Problem requirements: Only what runs from the line with "Viewport: 1661px width, 935px height." to the final line of the records below should be given again, word for word.

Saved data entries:
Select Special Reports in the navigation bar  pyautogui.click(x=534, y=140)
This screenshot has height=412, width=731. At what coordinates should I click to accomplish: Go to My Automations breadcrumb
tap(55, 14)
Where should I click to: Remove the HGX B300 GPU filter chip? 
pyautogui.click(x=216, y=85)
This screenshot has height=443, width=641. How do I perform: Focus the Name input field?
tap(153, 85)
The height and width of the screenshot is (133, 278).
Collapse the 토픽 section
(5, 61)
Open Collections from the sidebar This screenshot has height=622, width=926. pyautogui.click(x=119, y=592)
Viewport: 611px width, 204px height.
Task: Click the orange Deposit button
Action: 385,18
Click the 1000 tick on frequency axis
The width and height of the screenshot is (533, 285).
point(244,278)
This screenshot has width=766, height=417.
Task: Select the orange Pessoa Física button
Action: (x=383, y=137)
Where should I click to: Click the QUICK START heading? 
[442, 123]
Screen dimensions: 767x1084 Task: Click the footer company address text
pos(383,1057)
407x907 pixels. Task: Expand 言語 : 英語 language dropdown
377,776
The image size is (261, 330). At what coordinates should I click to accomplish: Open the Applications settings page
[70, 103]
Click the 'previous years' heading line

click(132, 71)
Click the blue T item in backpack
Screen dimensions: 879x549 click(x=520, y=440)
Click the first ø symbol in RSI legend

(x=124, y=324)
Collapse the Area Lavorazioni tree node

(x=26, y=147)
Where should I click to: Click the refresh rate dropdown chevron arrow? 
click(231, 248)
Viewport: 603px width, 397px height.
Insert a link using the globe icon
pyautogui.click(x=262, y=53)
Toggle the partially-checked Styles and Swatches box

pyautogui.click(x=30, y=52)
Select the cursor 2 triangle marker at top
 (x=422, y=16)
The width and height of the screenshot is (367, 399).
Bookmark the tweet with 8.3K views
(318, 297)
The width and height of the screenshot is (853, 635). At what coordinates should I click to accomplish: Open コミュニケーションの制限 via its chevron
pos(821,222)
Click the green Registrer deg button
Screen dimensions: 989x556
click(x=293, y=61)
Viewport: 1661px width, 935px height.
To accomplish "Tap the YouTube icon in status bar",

Worked solution:
Viewport: 1661px width, 935px height.
To accomplish "Tap the YouTube icon in status bar",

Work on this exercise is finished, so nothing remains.